The pack for the 2010 Tesla Roadster 2.5 has a bevel in one long side, allowing a pair of seats to sit just the other side of the bulkhead behind the passenger compartment. The packs for the Smart Electric Drive and Mercedes-Benz A-Class E-Cell, on the other hand are flat.

Six modules go into the two smaller cars' 16.5-kilowatt-hour packs. The Smart gets one pack where the engine used to sit, the A-Class E-Cell two packs between the layers of its sandwich floor.
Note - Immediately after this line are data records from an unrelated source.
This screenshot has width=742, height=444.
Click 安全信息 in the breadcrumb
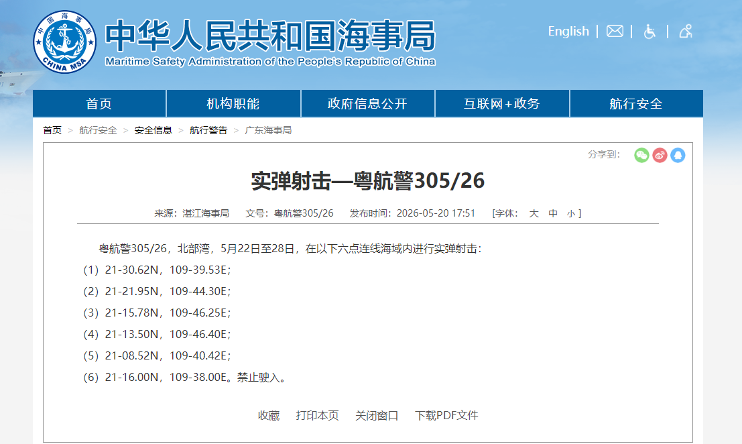[153, 130]
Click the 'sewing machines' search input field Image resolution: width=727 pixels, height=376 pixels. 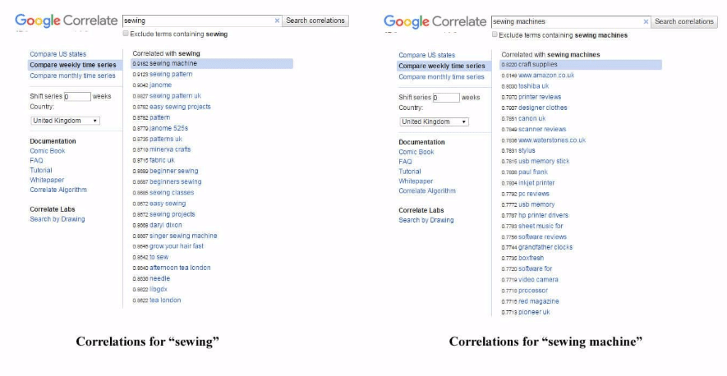(x=567, y=21)
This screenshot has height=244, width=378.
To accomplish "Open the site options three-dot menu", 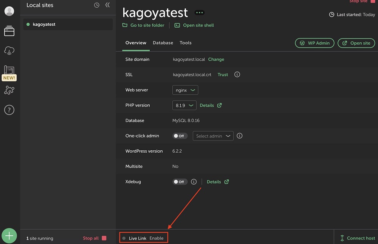I will 199,13.
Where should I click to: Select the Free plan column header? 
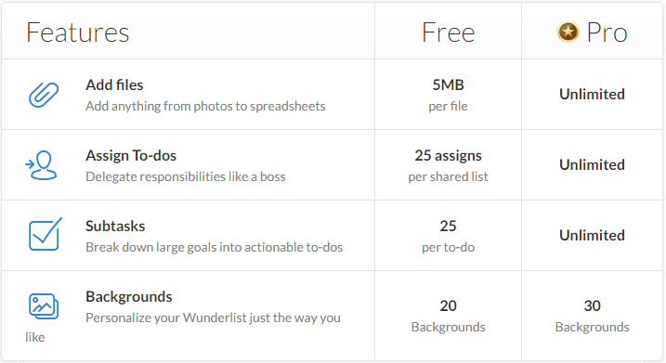coord(448,32)
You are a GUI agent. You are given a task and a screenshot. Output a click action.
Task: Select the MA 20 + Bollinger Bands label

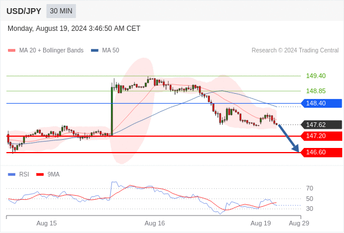(51, 51)
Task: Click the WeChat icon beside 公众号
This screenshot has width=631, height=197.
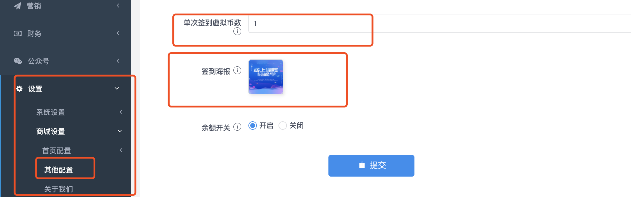Action: (18, 61)
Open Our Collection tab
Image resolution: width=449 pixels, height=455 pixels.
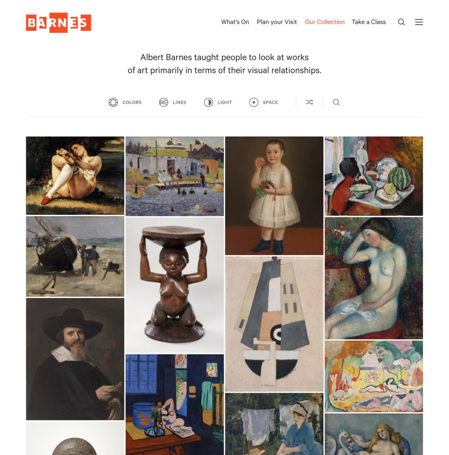click(325, 22)

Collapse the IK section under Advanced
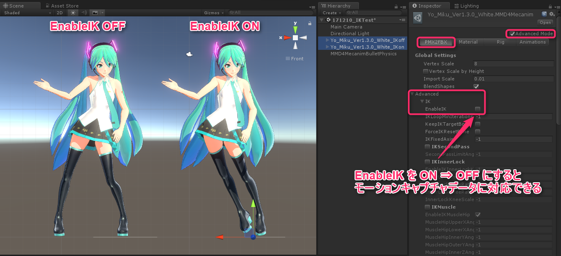[422, 101]
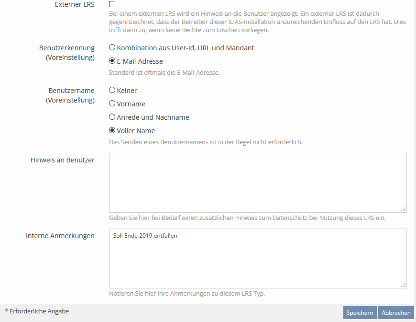Viewport: 416px width, 322px height.
Task: Select Keiner for Benutzername
Action: point(112,90)
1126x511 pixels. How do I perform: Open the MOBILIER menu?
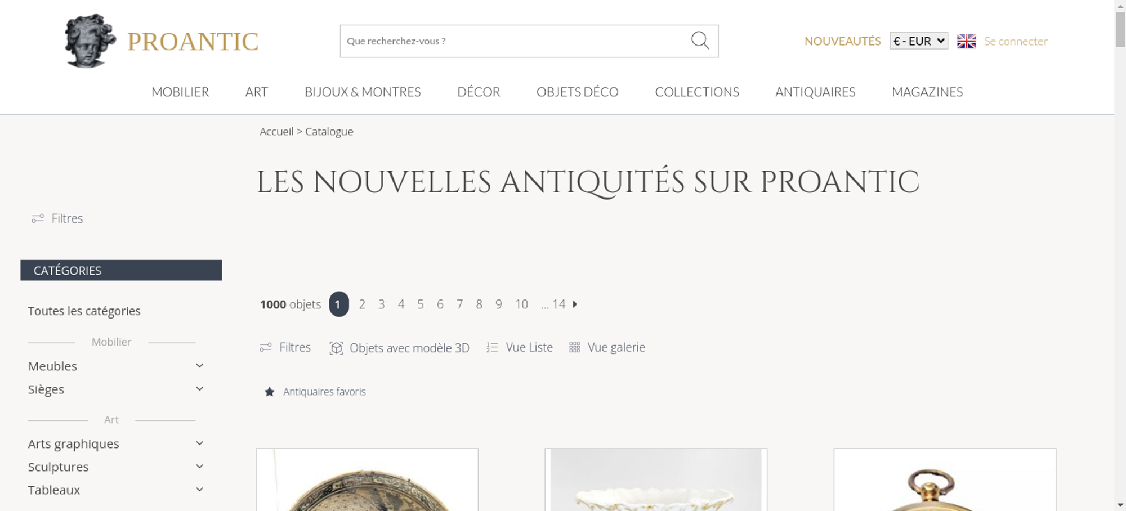coord(180,92)
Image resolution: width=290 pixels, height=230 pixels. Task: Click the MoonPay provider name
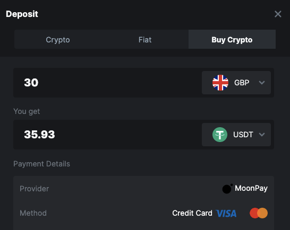(251, 189)
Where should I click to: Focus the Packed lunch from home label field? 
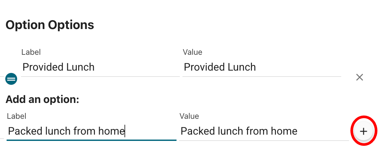point(91,131)
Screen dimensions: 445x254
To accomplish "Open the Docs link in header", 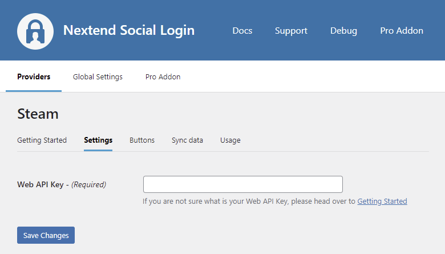I will (x=242, y=31).
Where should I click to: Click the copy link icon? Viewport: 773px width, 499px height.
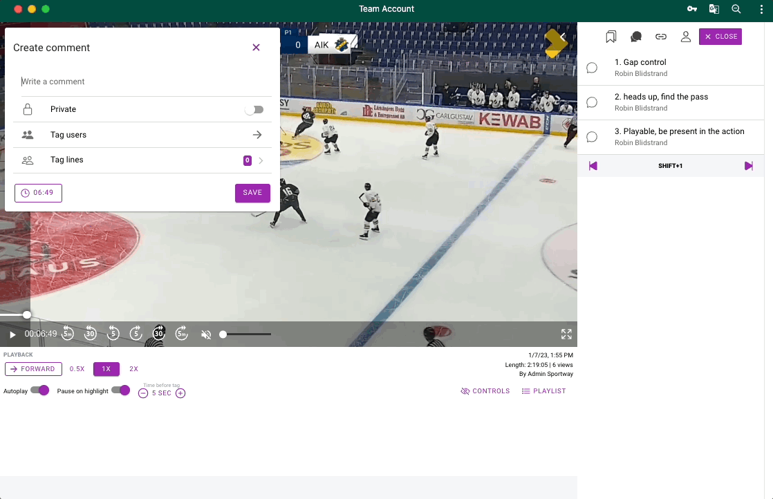click(x=661, y=37)
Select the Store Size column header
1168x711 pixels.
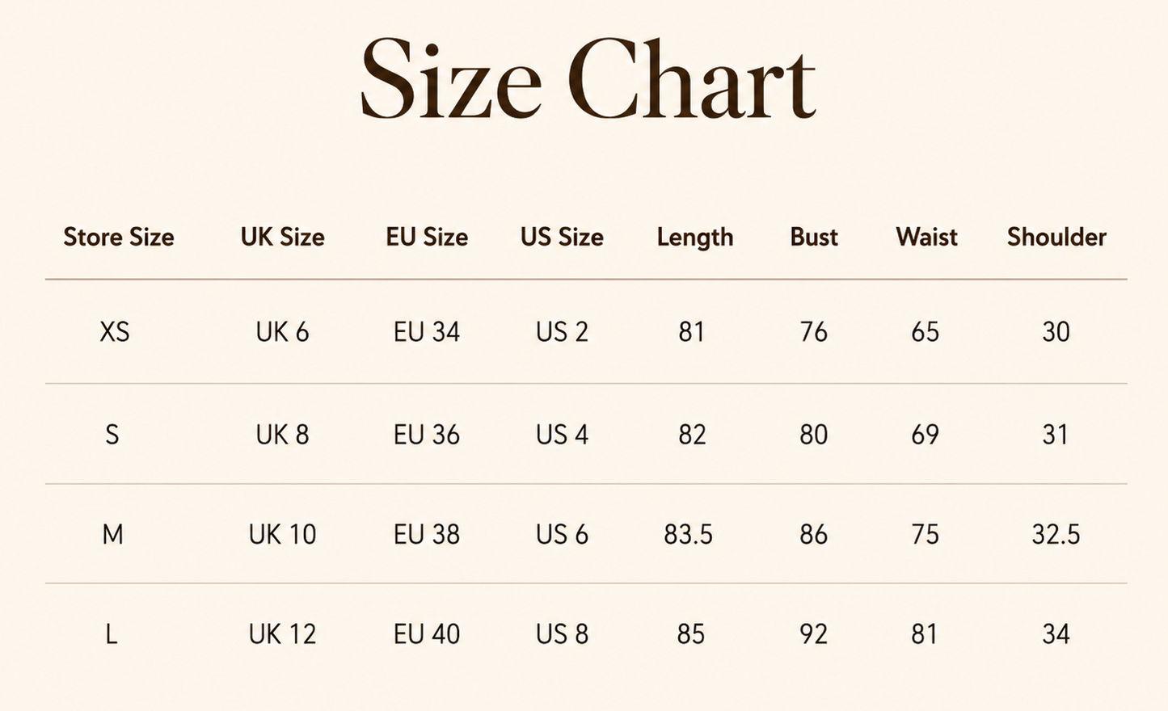point(119,237)
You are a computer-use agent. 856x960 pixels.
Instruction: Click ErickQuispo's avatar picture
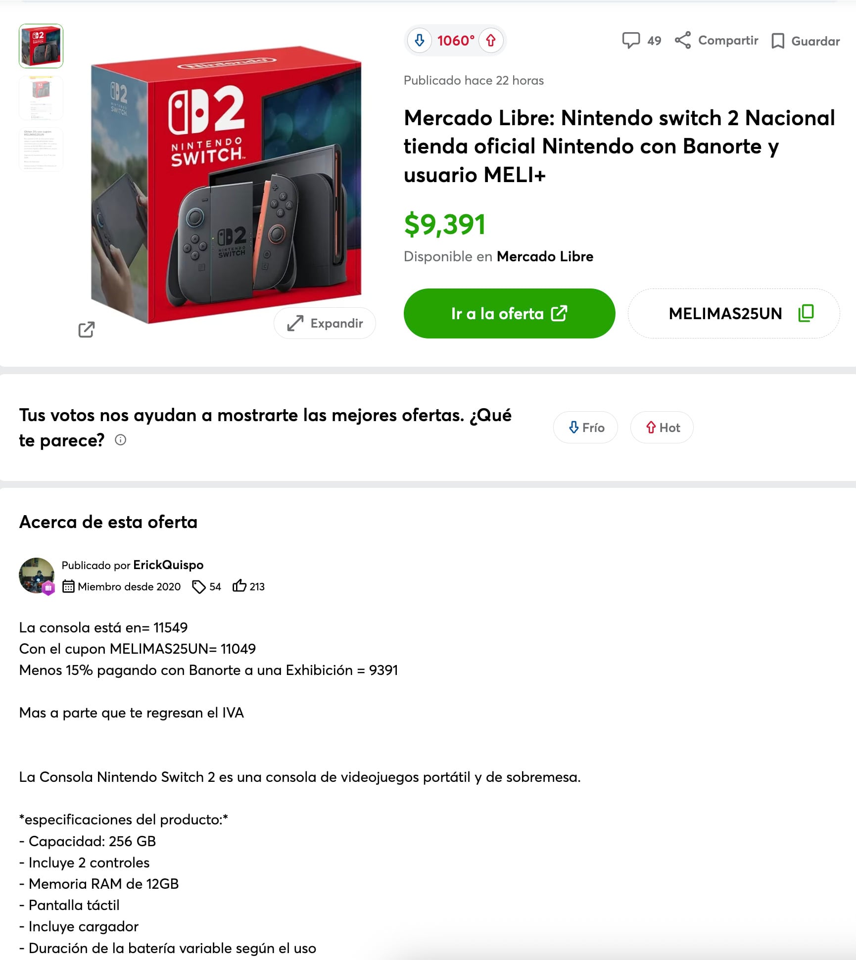(37, 576)
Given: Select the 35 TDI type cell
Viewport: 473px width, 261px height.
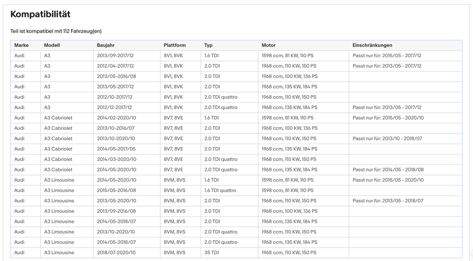Looking at the screenshot, I should (x=212, y=253).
The Roadster pack, on the other hand, gets 11 modules for its 53 kWh.

Development labs

From the assembly areas into development and testing areas in a different building, with stops at almost a dozen different stations, presented by a handful of uniformly enthusiastic Tesla engineers and managers.

Tesla has now gathered data on over 7 million miles' worth of Roadster travel on electricity, and the company is mining it for insights into real-world pack life.

One surprising fact: Roadster owners recharge opportunistically, often using plain old 120-Volt power, much more often than expected--and use the faster 240-Volt 440-Volt quick charging less than projected.

A real car company

In the end, the message from Tesla's new quarters is clear: We're a real car company, with five-plus years of experience in developing, testing, and refining electric-drive powertrains. We're here to stay, we're fully engaged with engineering our upcoming Model S (about which more in a separate article), and we're aggressively hiring engineers.

Whether the world chooses to believe that message will likely depend on whether the company can get its Model S luxury sports sedan, which promises up to 300 miles of electric range, out the door and into drivers' hands on the aggressive schedule it has announced.

And perhaps even more so, the all-electric Model S proves to be truly competitive with the best from Mercedes-Benz, BMW, and other competitors in that class.

If Tesla can do that, it will move from car-company childhood into adolescence, showing promise of lasting ability. But for that, we will have to wait another two years.